[Task to carry out]
Return, word for word, the items from the start of the block of data through the line containing "The height and width of the screenshot is (1080, 1920). In", including that line.

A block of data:
###

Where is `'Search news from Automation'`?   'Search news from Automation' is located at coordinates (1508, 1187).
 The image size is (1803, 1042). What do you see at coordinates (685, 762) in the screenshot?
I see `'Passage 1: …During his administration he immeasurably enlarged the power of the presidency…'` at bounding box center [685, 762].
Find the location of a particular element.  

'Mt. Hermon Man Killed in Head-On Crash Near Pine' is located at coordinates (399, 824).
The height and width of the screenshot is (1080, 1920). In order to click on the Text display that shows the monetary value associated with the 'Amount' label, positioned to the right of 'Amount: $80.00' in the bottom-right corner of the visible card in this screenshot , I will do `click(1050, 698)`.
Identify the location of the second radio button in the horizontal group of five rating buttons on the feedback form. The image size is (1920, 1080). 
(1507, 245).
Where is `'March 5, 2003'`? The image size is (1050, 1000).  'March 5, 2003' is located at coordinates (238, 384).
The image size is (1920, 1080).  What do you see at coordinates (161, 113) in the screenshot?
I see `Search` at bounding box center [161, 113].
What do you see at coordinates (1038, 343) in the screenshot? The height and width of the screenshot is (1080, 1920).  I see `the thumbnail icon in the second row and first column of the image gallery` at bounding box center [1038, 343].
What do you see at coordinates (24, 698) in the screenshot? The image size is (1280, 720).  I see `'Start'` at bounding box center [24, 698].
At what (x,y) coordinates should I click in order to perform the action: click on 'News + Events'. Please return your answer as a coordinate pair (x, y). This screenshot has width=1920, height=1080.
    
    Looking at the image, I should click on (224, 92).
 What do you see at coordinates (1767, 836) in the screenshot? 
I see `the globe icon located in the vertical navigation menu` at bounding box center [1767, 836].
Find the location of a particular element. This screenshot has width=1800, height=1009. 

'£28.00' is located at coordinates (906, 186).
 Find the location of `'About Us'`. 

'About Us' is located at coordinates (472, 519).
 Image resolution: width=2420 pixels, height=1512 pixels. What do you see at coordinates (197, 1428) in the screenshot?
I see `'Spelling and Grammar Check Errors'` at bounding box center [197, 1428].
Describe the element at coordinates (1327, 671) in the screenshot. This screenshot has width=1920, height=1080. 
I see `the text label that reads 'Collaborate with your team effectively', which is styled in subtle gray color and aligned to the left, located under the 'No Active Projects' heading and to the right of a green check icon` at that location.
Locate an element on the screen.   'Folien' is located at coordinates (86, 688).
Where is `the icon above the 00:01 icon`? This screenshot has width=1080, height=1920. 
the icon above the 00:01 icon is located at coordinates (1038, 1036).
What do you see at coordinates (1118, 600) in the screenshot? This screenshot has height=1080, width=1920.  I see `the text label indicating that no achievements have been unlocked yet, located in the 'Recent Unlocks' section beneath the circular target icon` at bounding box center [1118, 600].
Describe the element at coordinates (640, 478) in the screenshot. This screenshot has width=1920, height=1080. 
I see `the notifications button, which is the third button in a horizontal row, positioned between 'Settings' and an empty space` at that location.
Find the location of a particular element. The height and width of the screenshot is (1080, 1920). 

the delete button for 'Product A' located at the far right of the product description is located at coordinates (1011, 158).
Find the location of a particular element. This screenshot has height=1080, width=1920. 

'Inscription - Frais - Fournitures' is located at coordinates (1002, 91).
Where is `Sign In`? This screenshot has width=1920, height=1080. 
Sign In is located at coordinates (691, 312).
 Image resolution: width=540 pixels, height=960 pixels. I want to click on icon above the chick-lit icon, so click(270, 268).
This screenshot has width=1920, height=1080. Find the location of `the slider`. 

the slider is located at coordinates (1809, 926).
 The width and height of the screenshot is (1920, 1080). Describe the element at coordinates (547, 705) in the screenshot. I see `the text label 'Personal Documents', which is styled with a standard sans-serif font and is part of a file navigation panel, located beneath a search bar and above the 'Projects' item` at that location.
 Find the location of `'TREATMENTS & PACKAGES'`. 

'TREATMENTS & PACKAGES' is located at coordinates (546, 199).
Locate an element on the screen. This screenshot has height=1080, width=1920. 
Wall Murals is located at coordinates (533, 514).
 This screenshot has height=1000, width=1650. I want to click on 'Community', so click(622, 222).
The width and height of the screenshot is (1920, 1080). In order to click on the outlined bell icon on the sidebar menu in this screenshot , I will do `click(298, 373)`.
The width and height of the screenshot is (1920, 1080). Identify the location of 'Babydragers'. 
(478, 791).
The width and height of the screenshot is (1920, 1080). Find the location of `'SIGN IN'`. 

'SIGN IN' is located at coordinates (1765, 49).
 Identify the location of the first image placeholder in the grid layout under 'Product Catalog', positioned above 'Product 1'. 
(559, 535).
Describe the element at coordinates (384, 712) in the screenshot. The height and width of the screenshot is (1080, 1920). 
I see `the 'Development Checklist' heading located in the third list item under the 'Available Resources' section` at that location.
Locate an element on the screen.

###

[Exercise output]
Where is `'Search news from Automation'`?   'Search news from Automation' is located at coordinates (1508, 1187).
 The image size is (1803, 1042). What do you see at coordinates (685, 762) in the screenshot?
I see `'Passage 1: …During his administration he immeasurably enlarged the power of the presidency…'` at bounding box center [685, 762].
Find the location of a particular element.  

'Mt. Hermon Man Killed in Head-On Crash Near Pine' is located at coordinates (399, 824).
The height and width of the screenshot is (1080, 1920). In order to click on the Text display that shows the monetary value associated with the 'Amount' label, positioned to the right of 'Amount: $80.00' in the bottom-right corner of the visible card in this screenshot , I will do `click(1050, 698)`.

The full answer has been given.